WASHINGTON, May 5 (Reuters) - President Joe Biden said on Thursday he has chosen Karine Jean-Pierre to be White House press secretary, succeeding Jen Psaki and becoming the first Black and openly gay person to serve as the public face of a U.S. administration.

Psaki, who leaves the job on May 13, had said early in the Biden administration, which started in January of 2021, that she planned to stay about a year.

Jean-Pierre has served as deputy press secretary since the beginning of Biden's term. She worked on his 2020 presidential campaign, in President Barack Obama's White House, and was chief public affairs officer for MoveOn.org, a progressive advocacy group.

Biden has pledged to name top officials, cabinet members and judges who reflect the diversity of America, where white people make up less than 60% of the population but have traditionally held most top government jobs.

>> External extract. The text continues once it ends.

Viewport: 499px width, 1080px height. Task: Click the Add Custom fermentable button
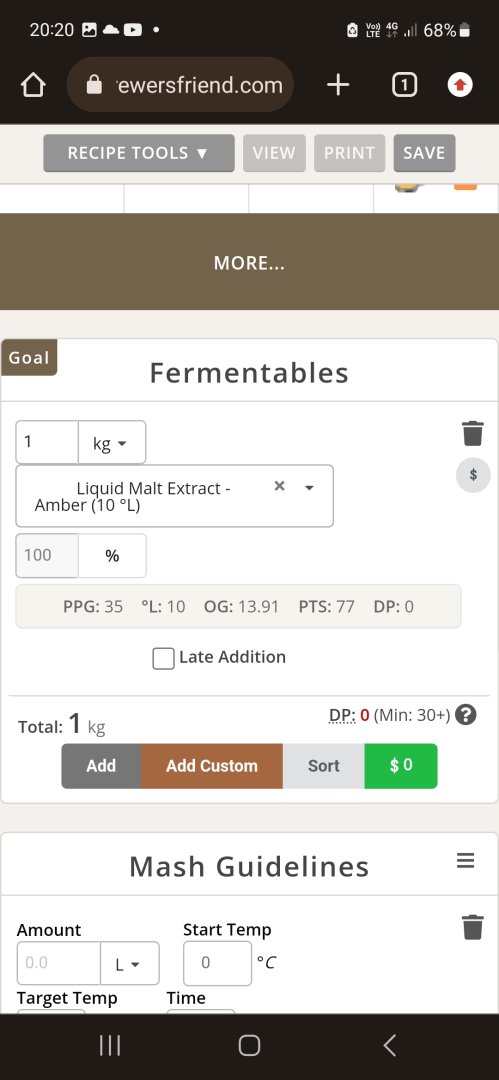212,766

"Karine not only brings the experience, talent and integrity needed for this difficult job, but she will continue to lead the way in communicating about the work of the Biden-Harris Administration on behalf of the American people," he said in a statement.

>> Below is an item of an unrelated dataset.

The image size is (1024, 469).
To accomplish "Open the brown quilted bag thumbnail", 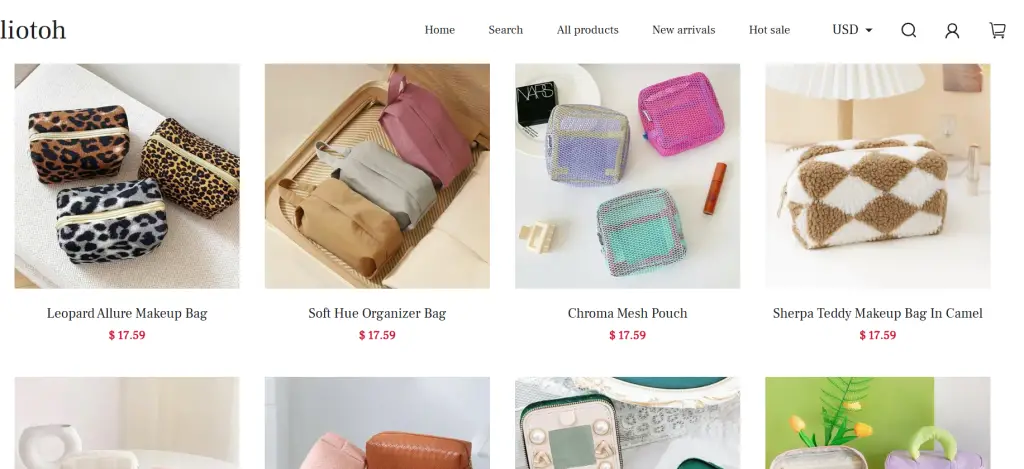I will 377,423.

The press secretary is the highest profile public-facing staff job in the White House.

"This is a historic moment, and it's not lost on me," Jean-Pierre said in a brief appearance in the White House press room. "It is an honor and a privilege to be behind this podium."

Dee Dee Meyers became the first woman to have the job in the 1990s under former President Bill Clinton.

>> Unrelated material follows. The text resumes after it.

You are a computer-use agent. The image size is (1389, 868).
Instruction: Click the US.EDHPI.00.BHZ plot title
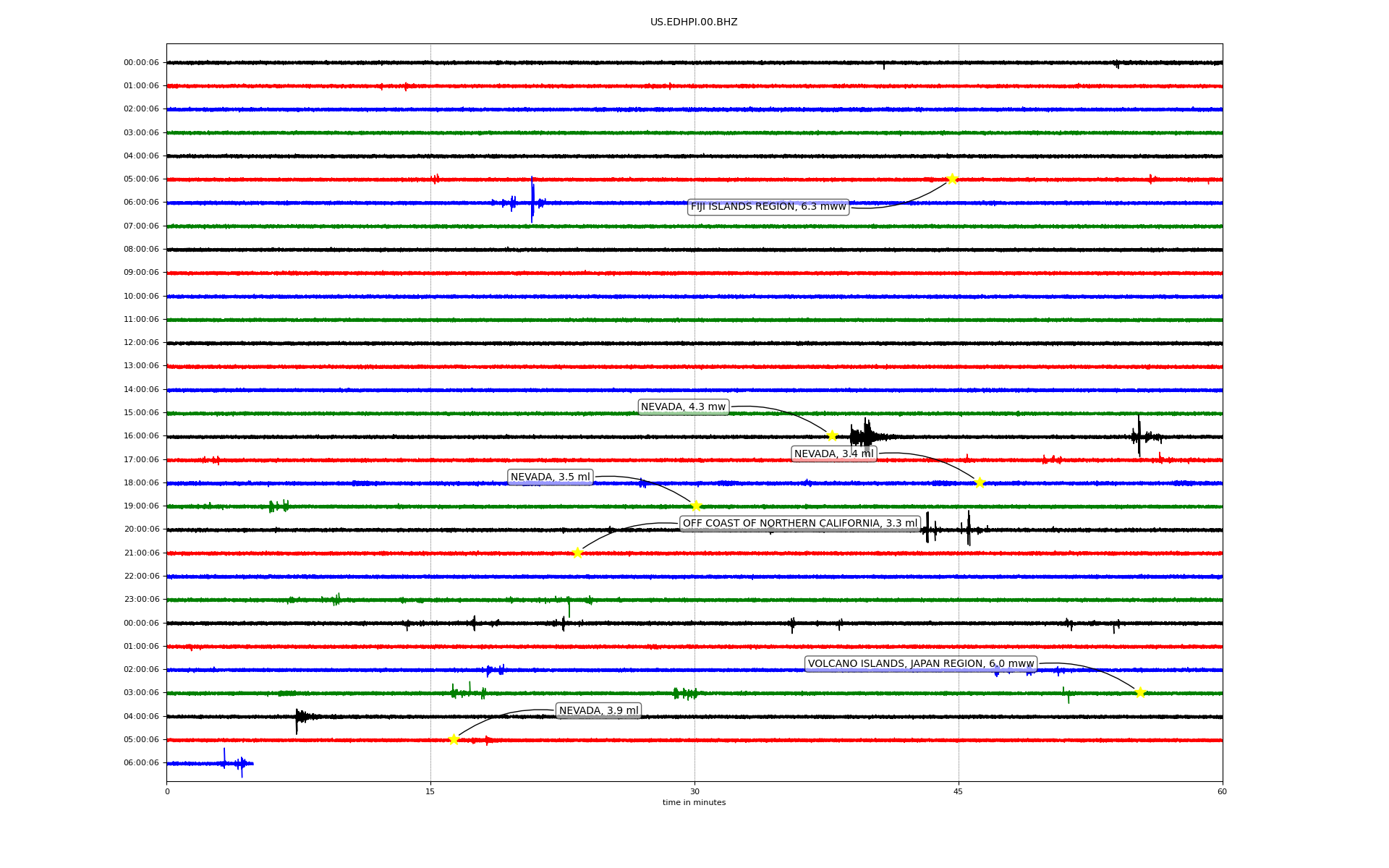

Psaki was named by Biden after tumultuous relations with the media under Republican former President Donald Trump.

"Jen Psaki has set the standard for returning decency, respect and decorum to the White House Briefing Room," Biden said, thanking her for "raising the bar, communicating directly and truthfully to the American people, and keeping her sense of humor while doing so."

Psaki is known for a confident, no-nonsense, rapid-fire delivery from the White House podium. Jean-Pierre, who was chief of staff for Democratic vice presidential nominee Kamala Harris in 2020, has tended to stick closely to talking points during her press appearances as Psaki’s deputy.

Psaki said Biden offered Jean-Pierre the job during an Oval Office meeting on Thursday afternoon.

"She comes to this job with decades of experience, even though she looks very young," Psaki said, adding her appointment will give a "voice to so many and allow and show what is truly possible when you work hard and dream big."